Arbitrum’s solution: Force the challenger and defender to play a bisection game that narrows the dispute to a single disputed EVM instruction, then settle only that instruction on-chain.

Bisection game mechanics:

  1. Challenger asserts “block N has an invalid state root”
  2. Defender divides execution into two halves, providing a mid-point state hash
  3. Challenger picks one half as the disputed segment
  4. Bisection continues until the dispute is a single EVM opcode
  5. The contract executes that opcode on-chain and determines who was right

The cost to settle a dispute is O(log N) rounds of interaction and O(1) on-chain computation, regardless of block size.


Arbitrum vs.
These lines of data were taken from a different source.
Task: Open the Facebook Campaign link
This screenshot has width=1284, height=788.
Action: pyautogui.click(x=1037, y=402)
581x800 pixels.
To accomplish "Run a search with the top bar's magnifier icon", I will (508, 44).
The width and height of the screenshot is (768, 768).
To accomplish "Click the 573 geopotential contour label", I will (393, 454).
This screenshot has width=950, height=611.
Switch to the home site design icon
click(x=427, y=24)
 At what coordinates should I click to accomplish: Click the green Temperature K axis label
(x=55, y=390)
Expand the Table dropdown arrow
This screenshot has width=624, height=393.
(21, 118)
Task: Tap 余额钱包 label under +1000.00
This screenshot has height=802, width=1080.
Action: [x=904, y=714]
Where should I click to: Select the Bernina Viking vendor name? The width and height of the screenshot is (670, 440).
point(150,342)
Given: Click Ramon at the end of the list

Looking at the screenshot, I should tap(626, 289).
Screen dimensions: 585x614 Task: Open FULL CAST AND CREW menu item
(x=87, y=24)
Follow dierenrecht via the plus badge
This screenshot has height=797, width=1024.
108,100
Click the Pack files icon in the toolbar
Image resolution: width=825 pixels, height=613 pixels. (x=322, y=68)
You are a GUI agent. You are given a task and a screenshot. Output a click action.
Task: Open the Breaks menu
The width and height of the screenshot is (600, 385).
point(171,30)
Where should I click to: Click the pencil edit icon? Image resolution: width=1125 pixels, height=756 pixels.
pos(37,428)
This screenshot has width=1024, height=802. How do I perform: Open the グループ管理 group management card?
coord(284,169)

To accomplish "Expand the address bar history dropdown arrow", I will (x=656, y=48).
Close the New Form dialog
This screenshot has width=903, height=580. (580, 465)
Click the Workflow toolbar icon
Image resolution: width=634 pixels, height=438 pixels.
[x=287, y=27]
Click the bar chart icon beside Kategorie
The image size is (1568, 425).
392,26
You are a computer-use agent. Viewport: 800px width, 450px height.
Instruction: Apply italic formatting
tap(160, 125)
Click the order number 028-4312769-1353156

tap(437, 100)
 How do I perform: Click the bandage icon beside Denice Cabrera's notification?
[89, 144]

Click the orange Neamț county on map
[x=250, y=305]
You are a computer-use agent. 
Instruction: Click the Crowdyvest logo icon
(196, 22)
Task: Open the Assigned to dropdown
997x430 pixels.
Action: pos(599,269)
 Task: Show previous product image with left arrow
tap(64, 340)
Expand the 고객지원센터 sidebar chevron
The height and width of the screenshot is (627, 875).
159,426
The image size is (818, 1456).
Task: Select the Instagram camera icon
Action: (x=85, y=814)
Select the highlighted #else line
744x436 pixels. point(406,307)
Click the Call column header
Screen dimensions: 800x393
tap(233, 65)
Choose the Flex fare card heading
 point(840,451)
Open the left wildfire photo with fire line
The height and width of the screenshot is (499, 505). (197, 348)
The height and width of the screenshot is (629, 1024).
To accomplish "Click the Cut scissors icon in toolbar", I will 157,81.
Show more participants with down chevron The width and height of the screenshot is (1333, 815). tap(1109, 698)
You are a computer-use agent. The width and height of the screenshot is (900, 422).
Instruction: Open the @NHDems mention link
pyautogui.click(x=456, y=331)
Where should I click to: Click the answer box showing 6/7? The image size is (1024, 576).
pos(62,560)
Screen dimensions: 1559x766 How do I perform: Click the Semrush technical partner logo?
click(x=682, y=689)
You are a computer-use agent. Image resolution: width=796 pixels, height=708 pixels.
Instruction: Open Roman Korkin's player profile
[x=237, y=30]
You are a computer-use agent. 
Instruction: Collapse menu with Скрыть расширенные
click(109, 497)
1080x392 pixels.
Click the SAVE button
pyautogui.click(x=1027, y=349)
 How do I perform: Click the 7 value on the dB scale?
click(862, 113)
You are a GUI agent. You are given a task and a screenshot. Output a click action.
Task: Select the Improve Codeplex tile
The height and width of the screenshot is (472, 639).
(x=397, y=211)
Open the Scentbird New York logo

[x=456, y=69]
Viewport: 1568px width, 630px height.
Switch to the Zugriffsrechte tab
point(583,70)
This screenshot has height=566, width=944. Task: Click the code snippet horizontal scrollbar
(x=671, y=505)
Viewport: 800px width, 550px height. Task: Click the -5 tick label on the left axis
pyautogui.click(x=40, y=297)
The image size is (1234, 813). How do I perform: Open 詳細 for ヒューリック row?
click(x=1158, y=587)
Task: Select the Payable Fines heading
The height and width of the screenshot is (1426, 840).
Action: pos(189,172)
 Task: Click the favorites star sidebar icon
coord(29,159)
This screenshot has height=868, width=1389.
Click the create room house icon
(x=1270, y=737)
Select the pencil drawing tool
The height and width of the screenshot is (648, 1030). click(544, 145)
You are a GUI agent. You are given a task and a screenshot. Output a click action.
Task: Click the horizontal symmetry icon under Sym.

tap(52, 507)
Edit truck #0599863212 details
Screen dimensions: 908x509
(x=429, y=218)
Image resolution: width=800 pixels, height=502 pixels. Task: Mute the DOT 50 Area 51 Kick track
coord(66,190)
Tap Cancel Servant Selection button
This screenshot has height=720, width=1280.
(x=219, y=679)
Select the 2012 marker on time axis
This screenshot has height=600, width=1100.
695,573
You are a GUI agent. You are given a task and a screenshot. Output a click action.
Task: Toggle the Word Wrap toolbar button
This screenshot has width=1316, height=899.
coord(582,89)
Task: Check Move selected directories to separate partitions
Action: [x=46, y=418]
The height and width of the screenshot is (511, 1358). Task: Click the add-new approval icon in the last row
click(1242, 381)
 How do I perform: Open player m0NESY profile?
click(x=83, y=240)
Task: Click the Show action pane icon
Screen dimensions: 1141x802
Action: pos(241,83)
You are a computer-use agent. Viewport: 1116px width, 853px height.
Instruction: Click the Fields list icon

Optimism: Fraud Proof Comparison

Property Arbitrum (Interactive) Optimism/Cannon (Bisection + MIPS)
Rounds Multi-round bisection Multi-round bisection
Settlement Dispute resolved by executing one WASM instruction on ArbOS Dispute resolved by MIPS emulation of one EVM instruction
Production fraud proofs Yes, since launch Yes, since 2024
EVM compatibility Full (Nitro uses Geth) Full

Arbitrum Nitro

The 2022 Nitro upgrade was a full reimplementation of the Arbitrum stack:

  • Execution: Uses Go Ethereum (Geth) directly for EVM execution — true EVM equivalence
  • Fraud proof layer: Compiles Geth to WASM (WebAssembly); disputes target WASM instructions
  • Compression: Uses Brotli compression for calldata, reducing data costs by ~10x over the original
  • ArbOS: The Arbitrum operating system that handles L1-to-L2 messaging, gas pricing, and chain governance

Nitro eliminated the previous custom EVM and made Arbitrum’s execution byte-for-byte identical to Ethereum’s.


Arbitrum Stylus

Launched in 2023, Stylus extends Arbitrum to allow smart contracts written in Rust, C, or C++ compiled to WASM, running natively alongside Solidity contracts. This dramatically reduces gas costs for computation-heavy contracts (cryptography, parsing, game logic) and opens Ethereum development to non-Solidity developers.


ARB Token and The DAO

The March 2023 ARB airdrop distributed tokens to 625,000 wallets. Arbitrum DAO controls the Arbitrum One and Nova chains with governance over protocol parameters, treasury allocation, and upgrade authority. The DAO’s first major controversy arose immediately in April 2023: an AIP allocating 750M ARB to the Foundation was passed without a community vote first, creating significant backlash.


Reality Check

Arbitrum One is the most used Ethereum L2 by most metrics (TVL, active developers, number of protocols). Its fraud proof system is genuine and permissionless — a meaningful security property that differentiates it from systems where funds are protected only by a multisig. Its 7-day withdrawal challenge period remains a UX friction point; users typically use third-party liquidity bridges to bypass the wait.


Related Terms


Research

  • Kalodner, H., Goldfeder, S., Chen, X., Weinberg, S.M., & Felten, E.W. (2018). Arbitrum: Scalable, Private Smart Contracts. USENIX Security ’18.

— Primary source. Section 4 defines the dispute game; Section 5 proves its security properties.

  • Offchain Labs. (2022). Arbitrum Nitro Whitepaper. github.com/OffchainLabs/nitro.

— Describes the Nitro WASM-based architecture; Sections 3–4 cover the reorged execution model.

  • Fraud Proof Wars (research post). (2023). Comparing Fraud Proof Designs: Cannon vs. Arbitrum Bisection.

— Comparative analysis of the two production bisection protocols.